Lent 4 Sermon

I’ve never been in the Apostolic Palace in the Vatican (though I remain open to invitations in due course) but I understand that part of the experience of visiting is to walk through a corridor that would once have been open to the outside world on one side – the loggias – and is decorated with some wonderful frescoes painted by Raphael’s team of willing accomplices. If you take your time in your saunter through these corridors, you can look around and up and see some marvels of renaissance art. At one point in that hypothetical saunter, you may look up and see four scenes from the life of David, the King of Israel whose exceptional gifts and exceedingly normal humanity stand as a pivotal moment in the development of religious faith that leads to where we are now as a Christian community founded on the witness of many generations of Jewish ancestors. In one of these scenes, David is being anointed by the prophet Samuel. We heard that story just a few minutes ago. He was not the obvious choice – not the tallest, not the oldest, not the natural heir, but something about him compelled the prophet to see in him the promise of reinvigorated life for the nation, the promise of a deepened faith and a renewed national identity. There was a depth and a potential in him that exceeded all superficial assessments. He is a handsome young man, but that’s not it. There’s something about the quality of his inward life that catches the eye. He has something that is not visible at first but is there for those who want to see it.

In the fresco, he is turned inwards, not asserting his place as the brightest or best, but concerned with greater things. He does not look up with a confident assertion of his rightful place as the successor to a failing king, but looks inwards with the urgent desire of one whose sense of the world will find expression in songs that we still sing, psalms that speak of loss, anger, hope and faith. This, I think, is what the text means when it urges a concentration on the heart rather than on outward appearance. David, for all the human frailty that we will soon encounter in him, is one who understands that true value in life does not consist in success or prowess but in insight and awareness.

In Raphael’s fresco, David is depicted in the moment of receiving an anointing that is nothing less than the gift of the Spirit of God. Samuel holds aloft the horn of oil, which occupies a physical space between the outside world and the room in which the encounter occurs, right on the edge of the window that opens out into the world beyond, and suggests a bridging of that gap between seen and unseen, known and unknown. It’s as if to say that the things of God, the things of ultimate value, are here held in a poise, available to those who are able to see, obscure to those who seek only the power dynamics of conventional political discourse. David does not offer only a word of strong political leadership, but a word of deep insight into the human condition; loss, hatred, hope, trust, rescue, fragility, promise. David here is the shepherd-poet as much as the warrior-king.

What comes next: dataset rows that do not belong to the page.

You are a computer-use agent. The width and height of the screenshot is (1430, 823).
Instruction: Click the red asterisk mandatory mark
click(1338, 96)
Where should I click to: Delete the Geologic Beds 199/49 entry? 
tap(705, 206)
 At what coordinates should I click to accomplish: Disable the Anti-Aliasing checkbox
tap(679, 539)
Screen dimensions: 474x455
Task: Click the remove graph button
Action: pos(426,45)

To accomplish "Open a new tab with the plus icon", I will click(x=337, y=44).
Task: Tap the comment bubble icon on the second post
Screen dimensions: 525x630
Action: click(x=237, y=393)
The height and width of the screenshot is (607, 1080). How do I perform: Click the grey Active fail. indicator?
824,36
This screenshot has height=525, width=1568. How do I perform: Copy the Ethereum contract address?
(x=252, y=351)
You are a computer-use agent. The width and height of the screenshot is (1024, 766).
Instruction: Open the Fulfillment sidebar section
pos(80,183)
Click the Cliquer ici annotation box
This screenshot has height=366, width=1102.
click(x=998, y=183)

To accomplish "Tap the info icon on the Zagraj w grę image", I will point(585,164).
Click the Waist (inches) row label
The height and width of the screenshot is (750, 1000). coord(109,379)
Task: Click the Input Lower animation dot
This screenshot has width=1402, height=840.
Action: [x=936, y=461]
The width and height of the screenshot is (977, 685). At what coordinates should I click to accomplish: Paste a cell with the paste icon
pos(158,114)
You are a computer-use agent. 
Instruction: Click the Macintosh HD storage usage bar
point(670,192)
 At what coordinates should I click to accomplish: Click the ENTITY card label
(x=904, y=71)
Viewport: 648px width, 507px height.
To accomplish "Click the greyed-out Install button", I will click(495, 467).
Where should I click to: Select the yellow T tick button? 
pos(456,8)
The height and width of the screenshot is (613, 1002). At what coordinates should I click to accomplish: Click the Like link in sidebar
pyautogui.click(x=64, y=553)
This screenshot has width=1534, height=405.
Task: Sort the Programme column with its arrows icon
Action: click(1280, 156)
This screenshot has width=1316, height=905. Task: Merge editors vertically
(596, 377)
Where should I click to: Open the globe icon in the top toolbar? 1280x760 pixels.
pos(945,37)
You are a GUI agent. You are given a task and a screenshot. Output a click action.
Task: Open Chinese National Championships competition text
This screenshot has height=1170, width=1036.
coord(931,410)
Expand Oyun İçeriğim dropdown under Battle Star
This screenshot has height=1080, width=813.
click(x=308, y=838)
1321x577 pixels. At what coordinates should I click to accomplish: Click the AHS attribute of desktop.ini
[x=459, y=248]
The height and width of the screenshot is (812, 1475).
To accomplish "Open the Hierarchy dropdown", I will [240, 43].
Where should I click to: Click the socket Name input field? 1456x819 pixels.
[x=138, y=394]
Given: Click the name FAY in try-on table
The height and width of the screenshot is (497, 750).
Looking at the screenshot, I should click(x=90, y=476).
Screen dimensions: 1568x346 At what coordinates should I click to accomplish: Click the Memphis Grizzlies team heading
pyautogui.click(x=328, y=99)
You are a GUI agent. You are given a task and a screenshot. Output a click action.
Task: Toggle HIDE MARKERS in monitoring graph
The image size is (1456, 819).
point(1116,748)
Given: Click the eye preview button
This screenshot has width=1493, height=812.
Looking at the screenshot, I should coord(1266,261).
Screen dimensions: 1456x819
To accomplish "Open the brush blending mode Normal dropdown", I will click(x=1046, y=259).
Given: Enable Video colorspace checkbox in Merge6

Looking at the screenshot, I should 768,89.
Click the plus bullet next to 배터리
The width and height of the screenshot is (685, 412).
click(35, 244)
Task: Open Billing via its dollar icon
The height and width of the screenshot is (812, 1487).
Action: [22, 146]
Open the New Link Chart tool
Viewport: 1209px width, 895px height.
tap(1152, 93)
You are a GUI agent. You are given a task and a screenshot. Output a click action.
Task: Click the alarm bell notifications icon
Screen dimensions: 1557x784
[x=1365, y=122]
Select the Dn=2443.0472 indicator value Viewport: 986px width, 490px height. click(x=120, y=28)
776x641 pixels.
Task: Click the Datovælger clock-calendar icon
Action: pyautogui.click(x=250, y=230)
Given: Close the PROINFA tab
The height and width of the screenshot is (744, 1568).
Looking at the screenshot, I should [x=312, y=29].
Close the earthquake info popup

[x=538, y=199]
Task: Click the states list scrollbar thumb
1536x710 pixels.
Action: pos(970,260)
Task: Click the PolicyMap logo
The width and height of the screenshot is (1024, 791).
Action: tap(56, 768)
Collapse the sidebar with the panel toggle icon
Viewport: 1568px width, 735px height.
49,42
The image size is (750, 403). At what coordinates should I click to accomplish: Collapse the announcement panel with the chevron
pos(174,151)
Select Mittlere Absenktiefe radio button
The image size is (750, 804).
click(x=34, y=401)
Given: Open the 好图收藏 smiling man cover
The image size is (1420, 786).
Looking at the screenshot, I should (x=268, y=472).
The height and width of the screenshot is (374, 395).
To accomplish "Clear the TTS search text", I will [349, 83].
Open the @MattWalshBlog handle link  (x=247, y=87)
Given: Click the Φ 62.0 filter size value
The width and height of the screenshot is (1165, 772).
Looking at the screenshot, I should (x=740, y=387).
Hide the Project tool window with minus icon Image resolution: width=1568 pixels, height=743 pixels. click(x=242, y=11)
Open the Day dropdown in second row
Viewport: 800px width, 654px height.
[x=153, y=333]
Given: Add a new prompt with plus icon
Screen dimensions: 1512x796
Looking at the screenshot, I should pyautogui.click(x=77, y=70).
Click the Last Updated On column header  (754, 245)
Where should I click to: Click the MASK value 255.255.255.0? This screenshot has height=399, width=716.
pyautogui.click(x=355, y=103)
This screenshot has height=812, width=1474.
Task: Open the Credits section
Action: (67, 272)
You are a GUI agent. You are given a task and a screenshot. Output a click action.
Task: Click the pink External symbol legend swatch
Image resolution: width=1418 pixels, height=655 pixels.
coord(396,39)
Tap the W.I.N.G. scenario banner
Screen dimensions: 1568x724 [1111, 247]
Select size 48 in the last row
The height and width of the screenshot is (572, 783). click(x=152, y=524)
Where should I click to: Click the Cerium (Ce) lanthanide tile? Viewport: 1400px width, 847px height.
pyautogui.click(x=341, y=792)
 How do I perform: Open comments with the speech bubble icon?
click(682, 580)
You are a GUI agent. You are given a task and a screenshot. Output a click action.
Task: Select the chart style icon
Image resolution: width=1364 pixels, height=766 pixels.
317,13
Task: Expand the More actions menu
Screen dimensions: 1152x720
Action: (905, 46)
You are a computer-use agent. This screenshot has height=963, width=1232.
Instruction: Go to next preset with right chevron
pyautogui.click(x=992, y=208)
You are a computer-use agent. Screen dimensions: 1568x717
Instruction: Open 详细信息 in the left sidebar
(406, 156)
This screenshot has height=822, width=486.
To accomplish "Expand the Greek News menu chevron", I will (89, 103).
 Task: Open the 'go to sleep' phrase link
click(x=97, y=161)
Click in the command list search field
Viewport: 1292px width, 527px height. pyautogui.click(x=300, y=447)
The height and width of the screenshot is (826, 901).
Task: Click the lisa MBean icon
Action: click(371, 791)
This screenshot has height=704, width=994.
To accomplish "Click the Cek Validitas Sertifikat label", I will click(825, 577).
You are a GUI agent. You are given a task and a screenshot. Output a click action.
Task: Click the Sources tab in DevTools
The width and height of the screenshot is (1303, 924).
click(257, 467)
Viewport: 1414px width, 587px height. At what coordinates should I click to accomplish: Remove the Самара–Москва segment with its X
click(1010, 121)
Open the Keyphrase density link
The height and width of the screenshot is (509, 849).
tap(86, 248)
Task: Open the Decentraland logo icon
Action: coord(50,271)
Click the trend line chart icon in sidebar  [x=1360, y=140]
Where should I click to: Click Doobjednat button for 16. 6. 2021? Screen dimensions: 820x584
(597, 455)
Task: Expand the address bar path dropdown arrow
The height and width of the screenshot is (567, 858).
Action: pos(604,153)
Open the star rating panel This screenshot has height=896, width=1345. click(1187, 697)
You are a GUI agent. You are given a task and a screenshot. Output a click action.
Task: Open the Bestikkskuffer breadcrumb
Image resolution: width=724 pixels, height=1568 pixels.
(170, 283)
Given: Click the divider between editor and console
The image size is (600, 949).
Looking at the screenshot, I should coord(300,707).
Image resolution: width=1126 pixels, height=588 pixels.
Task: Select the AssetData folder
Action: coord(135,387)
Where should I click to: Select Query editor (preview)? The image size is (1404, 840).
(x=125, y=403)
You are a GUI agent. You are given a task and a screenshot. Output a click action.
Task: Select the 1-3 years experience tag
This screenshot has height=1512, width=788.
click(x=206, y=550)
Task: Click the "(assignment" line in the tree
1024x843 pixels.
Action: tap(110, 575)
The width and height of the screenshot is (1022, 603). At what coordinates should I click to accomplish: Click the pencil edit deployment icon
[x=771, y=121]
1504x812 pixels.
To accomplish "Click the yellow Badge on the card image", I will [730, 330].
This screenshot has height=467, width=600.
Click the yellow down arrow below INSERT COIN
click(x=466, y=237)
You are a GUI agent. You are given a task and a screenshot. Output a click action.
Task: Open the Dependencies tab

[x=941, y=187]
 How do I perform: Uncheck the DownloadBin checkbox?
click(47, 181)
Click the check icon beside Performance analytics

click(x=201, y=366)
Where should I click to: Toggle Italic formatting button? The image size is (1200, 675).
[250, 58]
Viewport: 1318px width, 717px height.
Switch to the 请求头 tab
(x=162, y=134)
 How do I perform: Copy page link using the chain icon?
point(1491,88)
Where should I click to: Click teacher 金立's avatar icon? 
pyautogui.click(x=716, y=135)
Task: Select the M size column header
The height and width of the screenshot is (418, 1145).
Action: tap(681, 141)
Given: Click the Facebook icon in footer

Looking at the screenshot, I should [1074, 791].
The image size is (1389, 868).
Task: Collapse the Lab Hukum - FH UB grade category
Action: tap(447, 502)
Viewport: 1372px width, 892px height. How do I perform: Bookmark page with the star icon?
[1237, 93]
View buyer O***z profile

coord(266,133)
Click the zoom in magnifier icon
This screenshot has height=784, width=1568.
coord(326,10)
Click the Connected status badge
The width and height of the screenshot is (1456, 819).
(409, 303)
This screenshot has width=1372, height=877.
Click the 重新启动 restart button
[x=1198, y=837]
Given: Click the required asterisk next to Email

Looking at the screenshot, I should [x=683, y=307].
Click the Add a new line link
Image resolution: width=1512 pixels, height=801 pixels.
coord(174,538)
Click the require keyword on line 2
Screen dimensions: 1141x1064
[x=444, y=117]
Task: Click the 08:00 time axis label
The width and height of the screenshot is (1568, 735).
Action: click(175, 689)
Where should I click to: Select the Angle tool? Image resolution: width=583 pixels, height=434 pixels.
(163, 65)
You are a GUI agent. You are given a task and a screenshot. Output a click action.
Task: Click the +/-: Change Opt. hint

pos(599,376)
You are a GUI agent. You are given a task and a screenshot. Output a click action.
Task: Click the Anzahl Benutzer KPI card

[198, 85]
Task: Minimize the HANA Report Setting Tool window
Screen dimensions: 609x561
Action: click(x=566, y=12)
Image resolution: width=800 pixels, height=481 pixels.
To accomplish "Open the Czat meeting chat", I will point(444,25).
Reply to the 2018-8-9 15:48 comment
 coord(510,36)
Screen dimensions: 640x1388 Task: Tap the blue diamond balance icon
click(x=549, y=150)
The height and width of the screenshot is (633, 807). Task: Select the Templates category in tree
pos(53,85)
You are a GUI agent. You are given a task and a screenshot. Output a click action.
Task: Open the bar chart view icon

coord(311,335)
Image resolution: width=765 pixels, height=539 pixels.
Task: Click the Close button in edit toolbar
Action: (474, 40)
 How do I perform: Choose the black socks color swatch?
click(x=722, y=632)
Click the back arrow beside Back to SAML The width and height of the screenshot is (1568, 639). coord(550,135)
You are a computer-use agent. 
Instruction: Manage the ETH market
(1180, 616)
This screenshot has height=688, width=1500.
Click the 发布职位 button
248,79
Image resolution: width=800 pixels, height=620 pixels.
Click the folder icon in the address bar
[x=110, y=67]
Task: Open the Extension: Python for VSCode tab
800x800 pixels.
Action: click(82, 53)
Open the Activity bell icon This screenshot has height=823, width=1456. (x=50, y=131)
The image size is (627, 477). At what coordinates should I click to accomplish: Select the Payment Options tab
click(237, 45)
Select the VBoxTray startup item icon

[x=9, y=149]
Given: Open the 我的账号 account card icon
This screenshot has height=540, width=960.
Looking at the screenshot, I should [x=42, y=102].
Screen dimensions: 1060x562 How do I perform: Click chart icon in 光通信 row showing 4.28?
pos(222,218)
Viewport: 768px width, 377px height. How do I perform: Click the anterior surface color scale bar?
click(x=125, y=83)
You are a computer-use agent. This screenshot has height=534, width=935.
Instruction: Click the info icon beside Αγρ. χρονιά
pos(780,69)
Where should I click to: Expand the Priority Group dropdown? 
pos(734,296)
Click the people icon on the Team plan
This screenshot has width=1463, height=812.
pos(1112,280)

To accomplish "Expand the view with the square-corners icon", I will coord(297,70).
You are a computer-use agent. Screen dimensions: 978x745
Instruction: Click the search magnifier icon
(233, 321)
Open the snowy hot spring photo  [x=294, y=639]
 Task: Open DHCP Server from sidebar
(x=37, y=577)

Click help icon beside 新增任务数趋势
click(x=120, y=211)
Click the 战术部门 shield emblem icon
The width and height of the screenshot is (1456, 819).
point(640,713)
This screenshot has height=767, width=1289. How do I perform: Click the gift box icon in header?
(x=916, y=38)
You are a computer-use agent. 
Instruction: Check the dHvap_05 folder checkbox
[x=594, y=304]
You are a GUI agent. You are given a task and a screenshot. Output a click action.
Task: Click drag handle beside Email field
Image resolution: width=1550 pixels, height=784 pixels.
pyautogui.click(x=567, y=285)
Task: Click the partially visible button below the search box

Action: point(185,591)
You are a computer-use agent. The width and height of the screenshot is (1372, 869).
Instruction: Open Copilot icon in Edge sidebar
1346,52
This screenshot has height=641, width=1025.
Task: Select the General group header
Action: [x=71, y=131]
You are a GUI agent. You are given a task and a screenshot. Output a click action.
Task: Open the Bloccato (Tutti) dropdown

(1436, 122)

In a similar way, today’s Gospel reading offers a chance to see one who transgresses the boundaries between what is seen and what is known in a deeper way. The man born blind is pitched into a verbal tussle with the Pharisees, religious sticklers who cannot see beyond the set roles of a binary contest between the observant religious practitioners and those who claim to have encountered the living God. They cannot see what is in front of their eyes – a man who has experienced liberation and acceptance. All they can see is a man who is prepared to accept the ministrations of an unauthorised teacher who sits light to the ritual dimensions of the law. They cannot see the insight of the once-blind man because he does not fit the pattern of religious conformity. But the healed man is straightforward in his insistence that he knows what he is speaking of – his eyes have been opened, he has received a life-giving gift. God’s goodness is not constrained by theological presuppositions. The healed man does not see in terms of a judging mind that sees only what it expects to see. His vision is far greater than that. He sees life when others see only transgression.

For this fourth Sunday in a series of planned discussions, I suggested a theme of vocation – the question of what it is we are called to be as a church and as individuals. The anonymous man in today’s Gospel and David’s anointing in our first reading offer a unanimous response to that question. We are called to be those who see things differently, who do not judge by limited standards but see clearly what is life-giving. We are called to be those who look out on the world without any preconception of what we might find there, but are open to the possibilities of goodness and truth. We are called to see value in those who do not measure up to standards of excellence or achievement. We are called to see beauty in those who don’t fit. We are called to see possibility in those who have already been written off. We are called to see eternity in lives that barely register on the scale of human accomplishment. We are called to see God in the experiences of those who despair or are lost.

What does this calling ask of us in the circumstances we face at this time? It asks that we look and see lives that might otherwise be ignored. It asks that we forget status and see Christ in the lowliest. It asks that we set our scales by a measure of vulnerability, not invincibility. It asks that we find value in caring rather than in winning. It also asks that we nurture the interior, hidden life that will sustain us through this challenging time. May God bless us with insight and compassion in these days.